Pelacuran di Kota Surabaya dan Bandung
Sejarah
pelacuran di Jawa pada masa kolonial hanya sedikit yang tereksplorasi. Tidak
mengherankan jika aspek kehidupan yang dianggap tidak menyenangkan
(pamali/saru) tidak terungkap karena minimnya dokumen saat itu. Prostutusi
merupakan fenomena besar dalam masyarakat perkotaan. Meskipun tidak eksklusif,
hal itu menjadi masalah bagi penguasa karena maraknya penyeabaran penyakit
kelamin di daerah koloni. Kolonialisme dan kapitalisme ditengarai sebagai sebab
dari degradasi moral perempuan Indonesia. Informasi statistik tentang
penyebaran dan pengobatan penyakit kelamin didapat dari Koloniaal Verslag dan
majalah kedokteran.
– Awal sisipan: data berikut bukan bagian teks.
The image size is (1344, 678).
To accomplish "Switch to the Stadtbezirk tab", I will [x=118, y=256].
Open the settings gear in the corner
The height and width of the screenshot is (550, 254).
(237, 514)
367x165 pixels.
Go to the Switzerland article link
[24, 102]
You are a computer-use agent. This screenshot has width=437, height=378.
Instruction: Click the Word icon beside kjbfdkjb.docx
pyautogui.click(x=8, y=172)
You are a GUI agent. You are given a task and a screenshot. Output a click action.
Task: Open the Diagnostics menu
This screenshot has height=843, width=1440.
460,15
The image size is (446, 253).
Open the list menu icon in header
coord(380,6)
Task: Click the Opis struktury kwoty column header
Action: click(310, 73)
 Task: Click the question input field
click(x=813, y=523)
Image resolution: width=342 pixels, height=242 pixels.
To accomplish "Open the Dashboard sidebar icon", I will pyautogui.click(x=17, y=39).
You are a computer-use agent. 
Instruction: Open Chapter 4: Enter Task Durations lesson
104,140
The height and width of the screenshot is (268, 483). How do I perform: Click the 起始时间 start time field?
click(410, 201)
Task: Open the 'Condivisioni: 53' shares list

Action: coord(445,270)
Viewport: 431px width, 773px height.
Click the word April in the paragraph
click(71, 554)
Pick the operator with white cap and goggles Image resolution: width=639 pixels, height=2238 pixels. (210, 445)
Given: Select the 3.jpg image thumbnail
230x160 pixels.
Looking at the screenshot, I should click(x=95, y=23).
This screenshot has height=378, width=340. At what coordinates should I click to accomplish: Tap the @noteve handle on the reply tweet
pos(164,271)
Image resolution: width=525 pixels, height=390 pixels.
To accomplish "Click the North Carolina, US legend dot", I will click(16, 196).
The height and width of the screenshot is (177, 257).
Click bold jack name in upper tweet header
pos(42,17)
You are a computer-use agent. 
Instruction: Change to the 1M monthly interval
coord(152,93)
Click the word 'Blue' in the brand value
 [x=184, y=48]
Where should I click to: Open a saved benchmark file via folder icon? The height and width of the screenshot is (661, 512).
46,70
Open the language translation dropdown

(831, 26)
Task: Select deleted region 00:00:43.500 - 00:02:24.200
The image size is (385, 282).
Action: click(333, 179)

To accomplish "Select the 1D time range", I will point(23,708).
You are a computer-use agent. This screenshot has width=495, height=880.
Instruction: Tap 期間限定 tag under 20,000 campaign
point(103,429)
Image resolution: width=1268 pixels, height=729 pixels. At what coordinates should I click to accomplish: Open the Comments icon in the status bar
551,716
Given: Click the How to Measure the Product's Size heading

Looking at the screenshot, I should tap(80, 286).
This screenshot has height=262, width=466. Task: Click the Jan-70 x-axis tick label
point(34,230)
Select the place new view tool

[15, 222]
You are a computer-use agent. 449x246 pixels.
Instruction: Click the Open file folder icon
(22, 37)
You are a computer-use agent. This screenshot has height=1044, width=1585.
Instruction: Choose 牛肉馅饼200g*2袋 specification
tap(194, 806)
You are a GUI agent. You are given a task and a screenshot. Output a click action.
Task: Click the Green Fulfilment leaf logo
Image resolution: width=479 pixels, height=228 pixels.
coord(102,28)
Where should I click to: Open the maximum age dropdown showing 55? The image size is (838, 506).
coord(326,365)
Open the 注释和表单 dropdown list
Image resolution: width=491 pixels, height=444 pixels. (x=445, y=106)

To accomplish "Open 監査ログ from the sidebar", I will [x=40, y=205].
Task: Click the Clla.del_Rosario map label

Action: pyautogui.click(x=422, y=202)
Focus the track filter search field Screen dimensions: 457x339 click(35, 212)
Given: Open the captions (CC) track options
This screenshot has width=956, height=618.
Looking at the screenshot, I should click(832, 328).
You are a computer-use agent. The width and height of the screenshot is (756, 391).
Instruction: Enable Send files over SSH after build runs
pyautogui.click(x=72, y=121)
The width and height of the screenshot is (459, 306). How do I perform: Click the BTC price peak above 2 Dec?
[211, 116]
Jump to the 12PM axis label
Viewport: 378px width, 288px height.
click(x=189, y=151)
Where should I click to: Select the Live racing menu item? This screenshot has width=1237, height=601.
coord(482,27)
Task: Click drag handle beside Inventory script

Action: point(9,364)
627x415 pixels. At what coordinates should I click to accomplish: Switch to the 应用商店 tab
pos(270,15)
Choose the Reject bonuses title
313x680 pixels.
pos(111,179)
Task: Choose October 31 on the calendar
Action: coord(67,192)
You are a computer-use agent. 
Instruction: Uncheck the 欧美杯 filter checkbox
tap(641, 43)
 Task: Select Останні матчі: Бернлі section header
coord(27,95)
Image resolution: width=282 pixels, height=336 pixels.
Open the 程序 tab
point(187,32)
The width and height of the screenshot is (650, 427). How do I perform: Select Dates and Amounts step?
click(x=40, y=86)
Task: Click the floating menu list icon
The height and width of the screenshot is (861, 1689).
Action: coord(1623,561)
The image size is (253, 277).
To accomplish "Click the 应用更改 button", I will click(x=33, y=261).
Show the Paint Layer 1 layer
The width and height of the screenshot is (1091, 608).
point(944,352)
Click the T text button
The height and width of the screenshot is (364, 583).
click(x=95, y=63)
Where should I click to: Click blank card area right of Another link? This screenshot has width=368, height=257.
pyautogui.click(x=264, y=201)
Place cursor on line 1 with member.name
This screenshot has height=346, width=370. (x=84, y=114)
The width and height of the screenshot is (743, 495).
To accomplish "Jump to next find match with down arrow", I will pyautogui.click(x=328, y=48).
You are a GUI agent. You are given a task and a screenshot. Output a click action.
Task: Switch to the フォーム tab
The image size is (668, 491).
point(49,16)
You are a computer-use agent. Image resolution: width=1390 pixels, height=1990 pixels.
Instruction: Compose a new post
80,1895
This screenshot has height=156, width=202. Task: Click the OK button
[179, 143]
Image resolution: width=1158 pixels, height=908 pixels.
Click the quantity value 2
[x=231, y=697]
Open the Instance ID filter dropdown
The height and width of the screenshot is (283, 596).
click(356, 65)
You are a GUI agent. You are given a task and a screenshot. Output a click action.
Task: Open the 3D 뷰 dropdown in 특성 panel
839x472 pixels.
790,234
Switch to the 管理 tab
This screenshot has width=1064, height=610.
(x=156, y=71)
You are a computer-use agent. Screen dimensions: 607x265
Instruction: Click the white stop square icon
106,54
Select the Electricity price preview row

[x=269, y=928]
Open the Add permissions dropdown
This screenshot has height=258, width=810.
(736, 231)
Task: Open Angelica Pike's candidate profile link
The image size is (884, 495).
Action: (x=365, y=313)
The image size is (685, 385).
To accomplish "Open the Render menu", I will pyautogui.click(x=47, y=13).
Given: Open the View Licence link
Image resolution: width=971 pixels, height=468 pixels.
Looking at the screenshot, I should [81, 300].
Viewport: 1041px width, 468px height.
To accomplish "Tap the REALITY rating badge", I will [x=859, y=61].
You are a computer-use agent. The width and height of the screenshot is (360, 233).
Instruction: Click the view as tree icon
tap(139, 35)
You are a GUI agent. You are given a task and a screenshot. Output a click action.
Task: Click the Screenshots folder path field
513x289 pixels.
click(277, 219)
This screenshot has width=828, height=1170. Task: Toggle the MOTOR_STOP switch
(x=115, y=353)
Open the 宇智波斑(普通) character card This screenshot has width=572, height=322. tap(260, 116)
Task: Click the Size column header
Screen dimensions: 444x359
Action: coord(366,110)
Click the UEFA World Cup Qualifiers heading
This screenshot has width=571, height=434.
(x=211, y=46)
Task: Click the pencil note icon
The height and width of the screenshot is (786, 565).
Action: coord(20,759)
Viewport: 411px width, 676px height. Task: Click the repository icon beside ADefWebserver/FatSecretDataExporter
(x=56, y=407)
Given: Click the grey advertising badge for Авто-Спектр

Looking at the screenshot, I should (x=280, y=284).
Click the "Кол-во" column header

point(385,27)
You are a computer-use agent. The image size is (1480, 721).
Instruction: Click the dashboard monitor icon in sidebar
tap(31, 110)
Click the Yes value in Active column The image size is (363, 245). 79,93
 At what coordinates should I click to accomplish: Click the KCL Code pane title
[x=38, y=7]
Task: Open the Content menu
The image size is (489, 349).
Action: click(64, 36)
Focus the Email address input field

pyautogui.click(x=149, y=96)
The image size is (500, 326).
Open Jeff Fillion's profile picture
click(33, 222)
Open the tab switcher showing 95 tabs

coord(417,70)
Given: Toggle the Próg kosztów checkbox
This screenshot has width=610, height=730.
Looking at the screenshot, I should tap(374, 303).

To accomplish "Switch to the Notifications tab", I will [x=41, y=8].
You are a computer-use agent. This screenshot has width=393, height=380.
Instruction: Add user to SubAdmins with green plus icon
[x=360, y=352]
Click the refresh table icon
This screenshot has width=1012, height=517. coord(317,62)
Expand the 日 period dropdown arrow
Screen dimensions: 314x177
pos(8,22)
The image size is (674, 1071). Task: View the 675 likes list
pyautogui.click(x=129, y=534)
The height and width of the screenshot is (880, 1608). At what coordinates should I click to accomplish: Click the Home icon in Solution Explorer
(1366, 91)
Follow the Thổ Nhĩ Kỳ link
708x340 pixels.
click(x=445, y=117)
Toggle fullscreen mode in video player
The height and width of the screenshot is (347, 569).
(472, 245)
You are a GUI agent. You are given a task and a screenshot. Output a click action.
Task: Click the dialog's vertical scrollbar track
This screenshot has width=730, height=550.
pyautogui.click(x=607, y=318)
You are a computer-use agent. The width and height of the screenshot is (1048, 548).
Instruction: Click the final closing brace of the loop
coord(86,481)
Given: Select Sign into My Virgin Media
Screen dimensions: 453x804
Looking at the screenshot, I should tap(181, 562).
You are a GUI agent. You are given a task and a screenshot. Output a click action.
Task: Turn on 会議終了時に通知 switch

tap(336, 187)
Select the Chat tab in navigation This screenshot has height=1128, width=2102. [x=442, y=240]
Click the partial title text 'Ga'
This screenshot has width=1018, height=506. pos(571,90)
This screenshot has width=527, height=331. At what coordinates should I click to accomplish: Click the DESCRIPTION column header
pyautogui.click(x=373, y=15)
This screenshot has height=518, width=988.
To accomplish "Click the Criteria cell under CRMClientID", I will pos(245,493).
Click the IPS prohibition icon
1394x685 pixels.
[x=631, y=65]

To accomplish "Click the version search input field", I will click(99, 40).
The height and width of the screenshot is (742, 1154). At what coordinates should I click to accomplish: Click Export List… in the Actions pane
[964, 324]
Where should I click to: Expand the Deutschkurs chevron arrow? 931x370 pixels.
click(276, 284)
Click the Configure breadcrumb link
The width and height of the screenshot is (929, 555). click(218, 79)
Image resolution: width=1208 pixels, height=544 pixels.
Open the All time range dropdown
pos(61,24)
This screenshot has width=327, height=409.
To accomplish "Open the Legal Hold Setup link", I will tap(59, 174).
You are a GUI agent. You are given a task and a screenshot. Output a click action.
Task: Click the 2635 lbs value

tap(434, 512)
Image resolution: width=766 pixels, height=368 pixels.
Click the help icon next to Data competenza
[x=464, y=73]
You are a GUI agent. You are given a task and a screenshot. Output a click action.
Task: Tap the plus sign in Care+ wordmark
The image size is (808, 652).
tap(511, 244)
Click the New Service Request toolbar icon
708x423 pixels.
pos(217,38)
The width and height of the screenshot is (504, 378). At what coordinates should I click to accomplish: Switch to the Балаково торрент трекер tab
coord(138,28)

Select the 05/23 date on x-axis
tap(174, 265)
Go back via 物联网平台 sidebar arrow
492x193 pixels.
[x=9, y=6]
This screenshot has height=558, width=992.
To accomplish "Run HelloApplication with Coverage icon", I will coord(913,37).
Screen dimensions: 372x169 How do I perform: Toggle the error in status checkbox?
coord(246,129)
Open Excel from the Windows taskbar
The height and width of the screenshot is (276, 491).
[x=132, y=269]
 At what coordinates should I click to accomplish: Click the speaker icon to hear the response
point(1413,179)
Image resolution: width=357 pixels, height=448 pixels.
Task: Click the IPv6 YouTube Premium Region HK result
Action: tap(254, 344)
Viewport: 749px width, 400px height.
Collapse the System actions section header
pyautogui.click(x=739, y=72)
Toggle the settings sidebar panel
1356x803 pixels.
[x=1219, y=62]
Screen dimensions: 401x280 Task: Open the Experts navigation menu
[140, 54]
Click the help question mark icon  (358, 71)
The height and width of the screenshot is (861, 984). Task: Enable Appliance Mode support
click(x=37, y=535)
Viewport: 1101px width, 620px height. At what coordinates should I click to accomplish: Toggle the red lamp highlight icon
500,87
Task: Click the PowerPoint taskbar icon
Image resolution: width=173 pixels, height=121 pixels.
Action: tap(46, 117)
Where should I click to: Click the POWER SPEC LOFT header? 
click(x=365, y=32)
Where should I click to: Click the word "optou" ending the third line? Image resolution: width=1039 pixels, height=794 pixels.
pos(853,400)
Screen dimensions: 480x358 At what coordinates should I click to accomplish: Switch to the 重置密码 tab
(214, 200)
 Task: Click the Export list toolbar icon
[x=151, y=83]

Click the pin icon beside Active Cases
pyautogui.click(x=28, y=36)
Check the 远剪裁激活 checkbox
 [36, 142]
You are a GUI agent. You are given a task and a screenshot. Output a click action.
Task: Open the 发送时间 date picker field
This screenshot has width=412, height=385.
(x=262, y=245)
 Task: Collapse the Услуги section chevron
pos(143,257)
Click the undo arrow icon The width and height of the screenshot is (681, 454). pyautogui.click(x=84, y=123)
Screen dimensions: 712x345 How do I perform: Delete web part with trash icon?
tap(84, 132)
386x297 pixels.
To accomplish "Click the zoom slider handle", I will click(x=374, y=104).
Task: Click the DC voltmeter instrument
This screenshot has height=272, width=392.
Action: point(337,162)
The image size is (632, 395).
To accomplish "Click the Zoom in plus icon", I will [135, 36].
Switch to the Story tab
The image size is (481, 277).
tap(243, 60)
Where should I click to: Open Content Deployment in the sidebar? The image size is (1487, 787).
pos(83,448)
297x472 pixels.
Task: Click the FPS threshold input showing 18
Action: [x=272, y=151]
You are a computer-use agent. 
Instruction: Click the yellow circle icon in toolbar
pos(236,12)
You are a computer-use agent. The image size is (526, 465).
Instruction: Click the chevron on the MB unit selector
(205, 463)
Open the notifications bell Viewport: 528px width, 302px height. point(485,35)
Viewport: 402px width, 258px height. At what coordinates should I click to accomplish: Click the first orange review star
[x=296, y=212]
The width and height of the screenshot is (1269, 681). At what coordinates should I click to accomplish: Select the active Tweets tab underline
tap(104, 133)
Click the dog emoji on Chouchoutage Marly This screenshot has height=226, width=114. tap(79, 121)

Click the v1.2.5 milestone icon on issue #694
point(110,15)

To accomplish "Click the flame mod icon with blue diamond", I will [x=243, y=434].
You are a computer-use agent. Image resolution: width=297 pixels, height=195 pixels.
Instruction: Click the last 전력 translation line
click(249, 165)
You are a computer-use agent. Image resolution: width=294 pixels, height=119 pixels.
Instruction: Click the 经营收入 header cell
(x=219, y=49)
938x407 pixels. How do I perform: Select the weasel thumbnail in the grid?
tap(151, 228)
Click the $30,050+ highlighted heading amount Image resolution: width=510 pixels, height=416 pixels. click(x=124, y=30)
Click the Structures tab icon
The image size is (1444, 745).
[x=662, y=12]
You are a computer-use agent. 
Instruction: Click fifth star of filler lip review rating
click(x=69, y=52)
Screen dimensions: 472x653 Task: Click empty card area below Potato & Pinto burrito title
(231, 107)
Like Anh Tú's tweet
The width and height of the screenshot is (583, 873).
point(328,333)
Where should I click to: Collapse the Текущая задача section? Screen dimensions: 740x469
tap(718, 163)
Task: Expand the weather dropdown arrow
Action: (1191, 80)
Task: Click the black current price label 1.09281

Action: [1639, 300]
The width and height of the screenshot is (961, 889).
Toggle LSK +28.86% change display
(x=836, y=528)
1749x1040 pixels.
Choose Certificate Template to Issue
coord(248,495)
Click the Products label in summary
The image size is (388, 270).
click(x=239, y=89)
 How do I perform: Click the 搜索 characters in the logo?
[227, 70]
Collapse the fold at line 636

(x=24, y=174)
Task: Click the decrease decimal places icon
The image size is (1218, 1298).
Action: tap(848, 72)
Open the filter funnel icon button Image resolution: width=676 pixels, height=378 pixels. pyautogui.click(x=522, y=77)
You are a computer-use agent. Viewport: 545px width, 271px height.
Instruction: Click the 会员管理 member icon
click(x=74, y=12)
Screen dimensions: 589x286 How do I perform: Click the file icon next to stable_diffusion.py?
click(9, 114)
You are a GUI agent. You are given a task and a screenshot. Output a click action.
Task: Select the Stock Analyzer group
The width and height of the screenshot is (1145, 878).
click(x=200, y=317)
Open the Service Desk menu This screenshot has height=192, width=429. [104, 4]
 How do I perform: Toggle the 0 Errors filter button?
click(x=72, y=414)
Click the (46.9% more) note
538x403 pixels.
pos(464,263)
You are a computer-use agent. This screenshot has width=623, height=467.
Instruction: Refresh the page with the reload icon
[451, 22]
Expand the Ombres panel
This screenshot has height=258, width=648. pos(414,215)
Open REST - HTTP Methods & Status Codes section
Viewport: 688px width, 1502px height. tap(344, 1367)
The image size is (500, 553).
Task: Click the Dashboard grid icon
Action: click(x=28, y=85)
Antara tahun 1905 hingga 1914, penyelidik kesehatan Eropa
dan Declining Welfare Commission, telah mempublikasikan serangkaian laporan
tentang prostitusi dan penyakit kelamin dalam konteks sosial yang lebih luas.
Prostitusi
dan rumah bordil yang terorganisasi sudah menjadi bagian pada masyarakat
perkotaan. Masyarakat pedesaan dengan kendali sosial yang ketat, sangat mungkin
untuk dimasuki prostitusi meskipun tidak terlalu terekspos dan tidak terbuka
bagi masyarakat umum. Sejak era VOC, prostitusi dan penyakit kelamin sudah
menyebar luas di daerah Jawa. Setelah Jawa direbut Inggris, Raffles menaruh
perhatian pada pencegahan penyebaran penyakit sifilis pada penduduk pribumi.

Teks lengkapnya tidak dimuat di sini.